These works examine the ways value is assigned throughout society, with Ward attempting to disrupt existing monetary-based value structures in favor of social enrichment. On the occasion of this exhibition, Ward and Lehmann Maupin will donate a percentage of sales to Housing Works, the New York City-based nonprofit organization whose mission is to end the dual crisis of homelessness and AIDS. The gallery will host a reception for the artist on Friday, June 2, from 6-8 PM, at 536 West 22nd Street.

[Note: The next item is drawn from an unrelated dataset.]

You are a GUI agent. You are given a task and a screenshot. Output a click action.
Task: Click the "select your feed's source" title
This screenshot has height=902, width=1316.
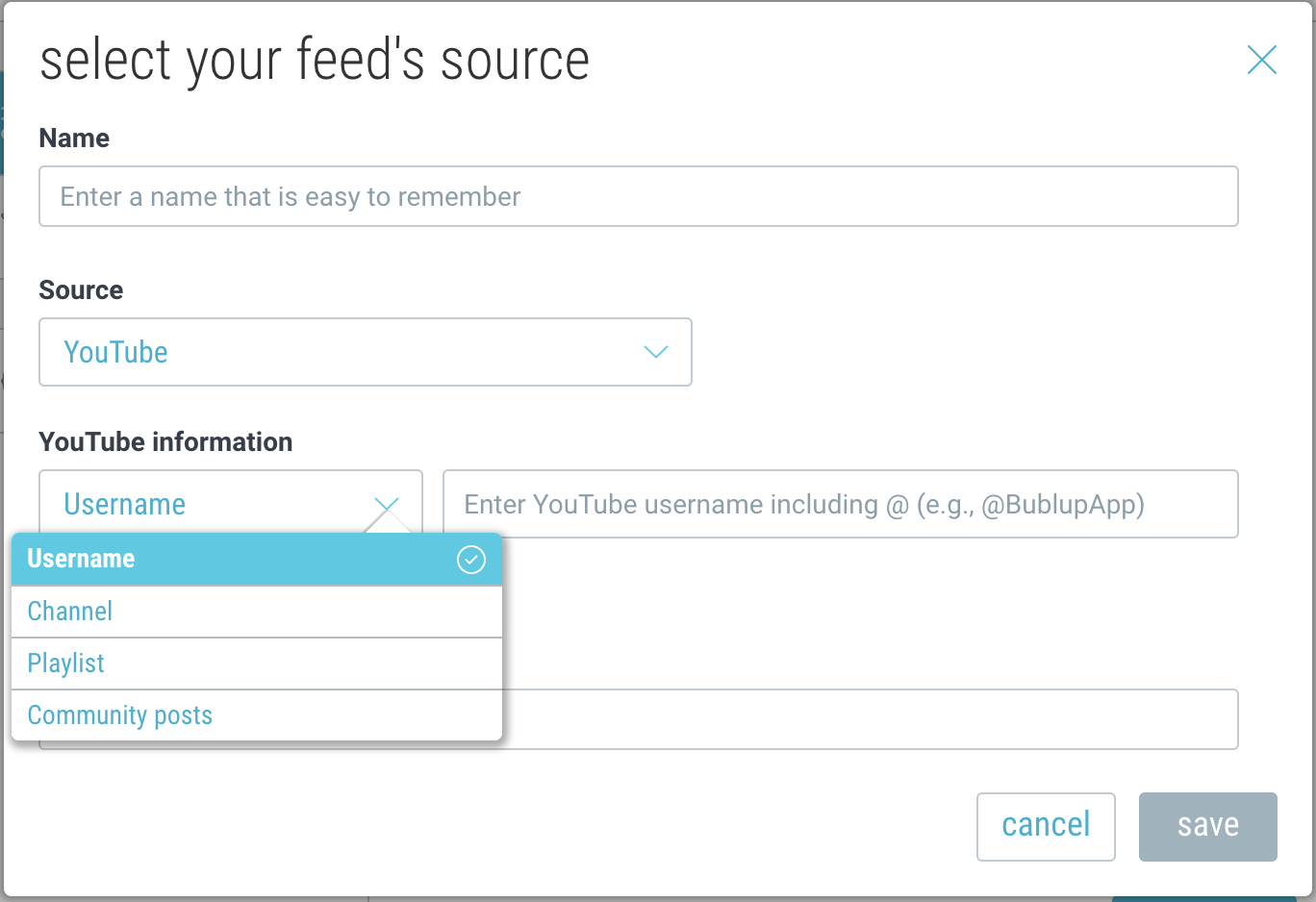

Ward garnered acclaim early in his career with pieces like Amazing Grace (1993), which he produced while in residence at the Studio Museum in Harlem. Ward created a sculptural installation using hundreds of discarded strollers and recycled fire hoses woven to resemble a ship’s hull as a reference to both the history of the transatlantic slave trade and today’s homeless population. The methodologies implemented in this early work can be found throughout his career, with the artist repurposing found objects and placing them in juxtapositions that highlight their functional purposes, cultural associations, and metaphorical potential. Ward lives and works in close proximity to his subject matter: He chooses media sourced from his local surroundings, delicately inserting his own experience in the work. He contributes to socio-political themes, including identity, race, religion, immigration, patriotism, tourism, and consumer culture, by imbuing his work with historic and personal narrative, while intentionally leaving obscured space for open-ended meaning.
The works in this exhibition are organized into two distinct material categories relating to the exhibition’s title; the paintings are collectively referred to as TILL, and sculpture and installation works as LIT. The TILL works directly reference commerce. Ward creates these seemingly minimal paintings out of cash register drawers, referred to as tills, surrounded by faint rectangular forms on a background of metallic colors associated with money—gold, copper, and silver. Other large-scale paintings in the series render the pyramid from the back of U.S. $1 bills as a focal point, where the bricks appear to be laid in a frenetic manner that suggests the structure is on the verge of toppling.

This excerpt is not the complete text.